Menurut forum tersebut, hilangnya mandatory spending akan membuat pembiayaan ketahanan kesehatan dan kesejahteraan bangsa porak poranda. Terutama, pembiayaan yang sudah ada pula belum benar-benar menutupi kesejahteraan kebutuhan setiap individu anak bangsa. Apalagi, dihapusnya kewenangan OP tunggal 5 profesi bidang Rumpun Ilmu Kesehatan (RIK), menggambarkan ambisi Menteri Kesehatan dalam menjadikan KEMENKES sebagai lembaga superbody yang tidak mengindahkan asas check and balance dari para pakar di bidang tersebut.

Forum ini juga menekankan pentingnya filtrasi tenaga asing termasuk di bidang kesehatan. Salah satunya dengan kewajiban berbahasa yang satu, bahasa Indonesia, sesuai amanah Sumpah Pemuda 1928 Masehi silam. Yang mereka yakini sebagai semangat persatuan anak bangsa melawan penjajahan atas bangsa Indonesia.

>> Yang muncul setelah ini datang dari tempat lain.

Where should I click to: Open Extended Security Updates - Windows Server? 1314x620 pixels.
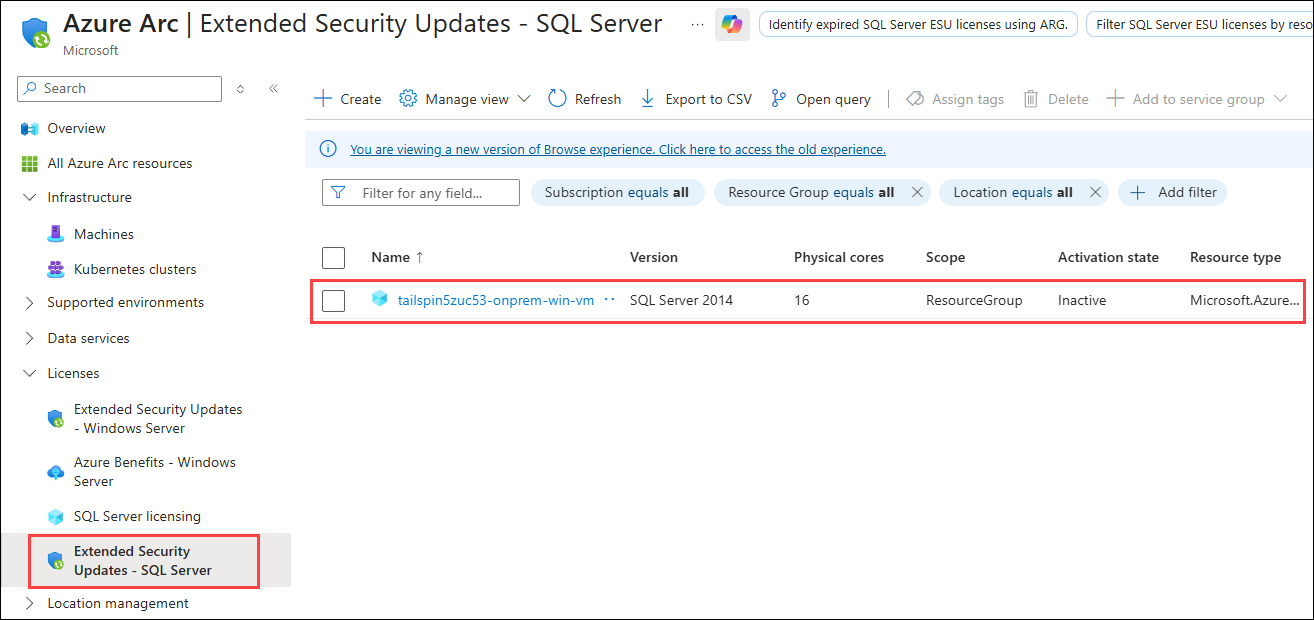pyautogui.click(x=157, y=418)
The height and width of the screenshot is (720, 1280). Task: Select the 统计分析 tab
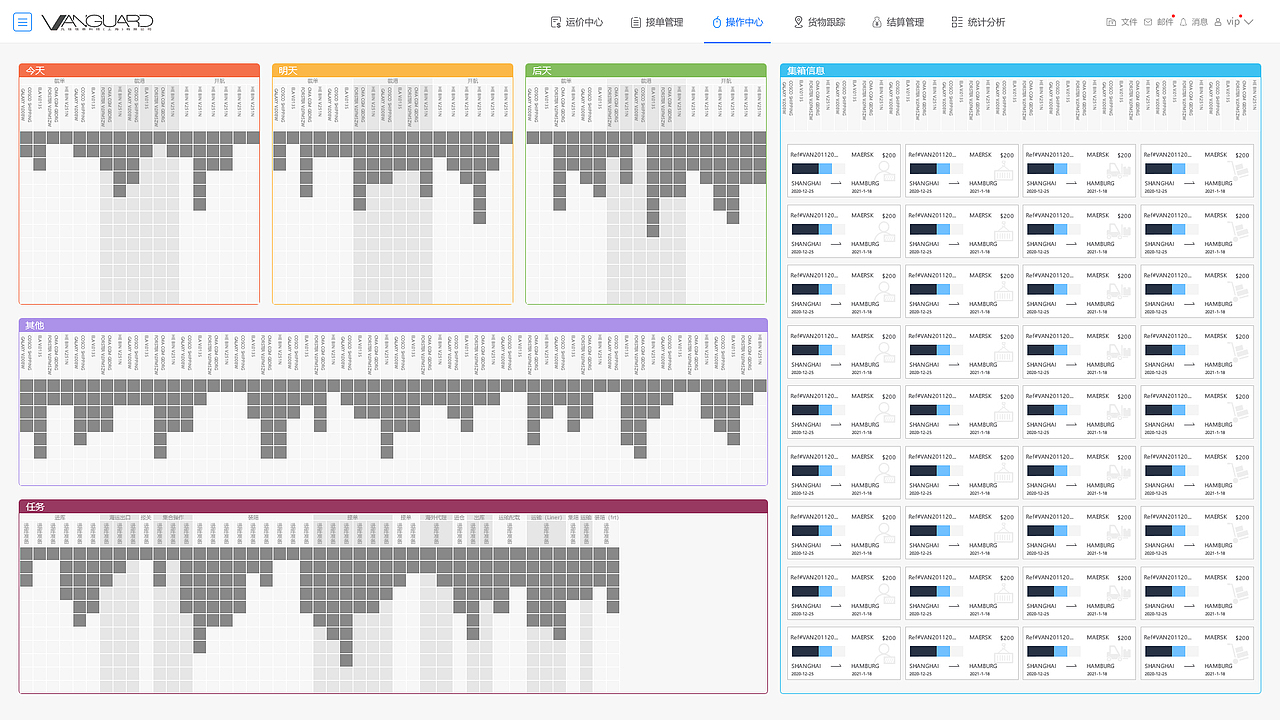[978, 22]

Sedangkan, diakui Zainal Muttaqin, sebagai salah satu inisiator deklarasi, bahwa RUU omnibus Kesehatan ini justru menghapuskan kewajiban memiliki kemampuan dan sertifikasi berbahasa negeri ini. Yaitu, bahasa Indonesia. Kedepannya, para guru besar memprediksi akan bocornya investasi utang piutang dengan asing. Hal ini dampaknya akan dirasakan anak-anak Indonesia generasi mendatang dengan bonus demografi dan tantangan kedaulatan di tanah bangsa sendiri.